巨淋巴結增生癥:表現為明顯均勻強化的軟組織結節,邊界清晰,可多發;但強化幅度不及CBT,不引起頸內外動脈分離。

頸部神經鞘瘤和神經纖維瘤:頸動脈鞘內的神經鞘瘤和神經纖維瘤一般位于頸動、靜脈之間,病灶可推移頸內動脈(或頸總動脈)向前外、頸內靜脈向后內側移位,較少引起頸內、外動脈分離及分叉角增大;不伴有豐富的腫瘤血管影。
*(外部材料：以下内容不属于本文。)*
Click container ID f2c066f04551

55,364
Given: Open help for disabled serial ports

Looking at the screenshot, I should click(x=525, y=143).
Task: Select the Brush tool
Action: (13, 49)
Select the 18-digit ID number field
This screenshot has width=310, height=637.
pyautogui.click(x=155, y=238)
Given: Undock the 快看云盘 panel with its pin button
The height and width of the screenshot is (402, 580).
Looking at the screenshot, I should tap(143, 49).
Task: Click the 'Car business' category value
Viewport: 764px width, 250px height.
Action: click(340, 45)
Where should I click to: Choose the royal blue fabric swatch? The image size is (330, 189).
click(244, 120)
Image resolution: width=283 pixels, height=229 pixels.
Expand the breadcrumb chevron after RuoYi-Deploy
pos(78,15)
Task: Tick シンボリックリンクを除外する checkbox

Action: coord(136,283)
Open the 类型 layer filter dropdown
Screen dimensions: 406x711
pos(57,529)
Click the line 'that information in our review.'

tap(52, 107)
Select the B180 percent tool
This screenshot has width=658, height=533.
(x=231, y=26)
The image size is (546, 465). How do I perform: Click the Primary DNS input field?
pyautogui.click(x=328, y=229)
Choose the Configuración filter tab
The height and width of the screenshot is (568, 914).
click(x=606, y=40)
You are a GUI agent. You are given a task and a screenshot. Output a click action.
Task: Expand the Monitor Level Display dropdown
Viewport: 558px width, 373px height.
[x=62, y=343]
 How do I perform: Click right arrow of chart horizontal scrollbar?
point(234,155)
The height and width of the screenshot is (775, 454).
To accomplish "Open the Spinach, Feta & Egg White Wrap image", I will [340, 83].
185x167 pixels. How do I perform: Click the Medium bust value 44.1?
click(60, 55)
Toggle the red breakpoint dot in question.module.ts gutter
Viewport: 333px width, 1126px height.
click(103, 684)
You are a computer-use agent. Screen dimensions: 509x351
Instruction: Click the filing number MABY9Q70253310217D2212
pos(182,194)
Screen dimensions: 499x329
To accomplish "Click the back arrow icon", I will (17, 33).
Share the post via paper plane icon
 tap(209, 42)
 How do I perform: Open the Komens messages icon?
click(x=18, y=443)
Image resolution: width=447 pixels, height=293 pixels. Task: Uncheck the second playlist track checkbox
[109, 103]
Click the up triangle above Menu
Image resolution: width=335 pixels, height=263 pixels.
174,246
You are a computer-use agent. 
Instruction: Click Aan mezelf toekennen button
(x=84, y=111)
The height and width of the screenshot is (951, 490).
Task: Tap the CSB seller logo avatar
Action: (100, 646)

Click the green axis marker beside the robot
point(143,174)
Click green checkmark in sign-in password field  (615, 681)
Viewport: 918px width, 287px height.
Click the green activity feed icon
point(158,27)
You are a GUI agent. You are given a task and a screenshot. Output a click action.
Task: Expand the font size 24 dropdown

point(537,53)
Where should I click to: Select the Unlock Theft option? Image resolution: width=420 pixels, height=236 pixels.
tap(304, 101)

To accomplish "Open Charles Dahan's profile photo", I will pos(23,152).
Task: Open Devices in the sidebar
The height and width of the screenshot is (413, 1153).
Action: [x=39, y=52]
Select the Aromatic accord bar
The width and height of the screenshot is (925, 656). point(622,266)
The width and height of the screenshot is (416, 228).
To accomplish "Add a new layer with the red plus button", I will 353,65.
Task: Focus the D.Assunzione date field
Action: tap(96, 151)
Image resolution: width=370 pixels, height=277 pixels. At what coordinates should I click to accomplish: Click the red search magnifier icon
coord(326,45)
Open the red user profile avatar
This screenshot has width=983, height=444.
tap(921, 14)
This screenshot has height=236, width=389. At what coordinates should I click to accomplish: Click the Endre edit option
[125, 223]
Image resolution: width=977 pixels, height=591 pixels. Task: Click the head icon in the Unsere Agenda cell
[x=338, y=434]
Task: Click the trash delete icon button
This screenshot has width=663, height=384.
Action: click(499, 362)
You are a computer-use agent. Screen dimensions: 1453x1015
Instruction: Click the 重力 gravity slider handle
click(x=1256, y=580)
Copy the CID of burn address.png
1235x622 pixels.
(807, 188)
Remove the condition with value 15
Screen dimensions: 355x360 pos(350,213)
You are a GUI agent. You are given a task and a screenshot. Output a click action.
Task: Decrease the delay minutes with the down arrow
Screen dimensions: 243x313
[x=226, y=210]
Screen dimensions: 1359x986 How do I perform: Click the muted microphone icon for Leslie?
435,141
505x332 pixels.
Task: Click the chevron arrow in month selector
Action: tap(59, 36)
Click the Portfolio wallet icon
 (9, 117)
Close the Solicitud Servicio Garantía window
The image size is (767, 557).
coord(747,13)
CT增強后腫瘤呈不同程度均勻或不均勻強化,強化幅度不及CBT,腫瘤中心可發生壞死、囊變。

3.3 CBT MSCTA診斷優勢

隨著疾病診斷的無創性檢查趨勢,DSA已越來越少地被應用于單純性診斷疾病,64-MSCTA簡單、微創、費用低,患者接受照射劑量少;以往經驗也表明在與血管有關的頸部腫瘤診斷及鑒別診斷方面,MSCTA具有明顯的優勢[10]。MSCTA可明確顯示CBT特征性改變:腫瘤位于頸動脈分叉處且強化顯著,腫瘤表面及內部有許多粗大迂曲的血管,頸動脈分叉角度擴大,頸內外動脈推移或包繞。CTA原始圖像分辨率高,可顯示受檢部位的所有信息,明確病灶大小、范圍、境界、強化特征以及與鄰近結構的關系,彌補了DSA不能了解血管壁外結構及周圍病變的局限性;三維后處理圖像有助于直觀顯示瘤體與頸血管的立體觀以及空間解剖關系,不僅可直觀地顯示CBT DSA表現的三大特征,在鑒別診斷方面、顯示細小血管及評價血管壁及周圍病變較DSA更具優勢,可提供除頸部血管結構改變之外更多的診斷信息,更有利于指導Shamblin分型,制定手術方案,是診斷CBT的首選方法。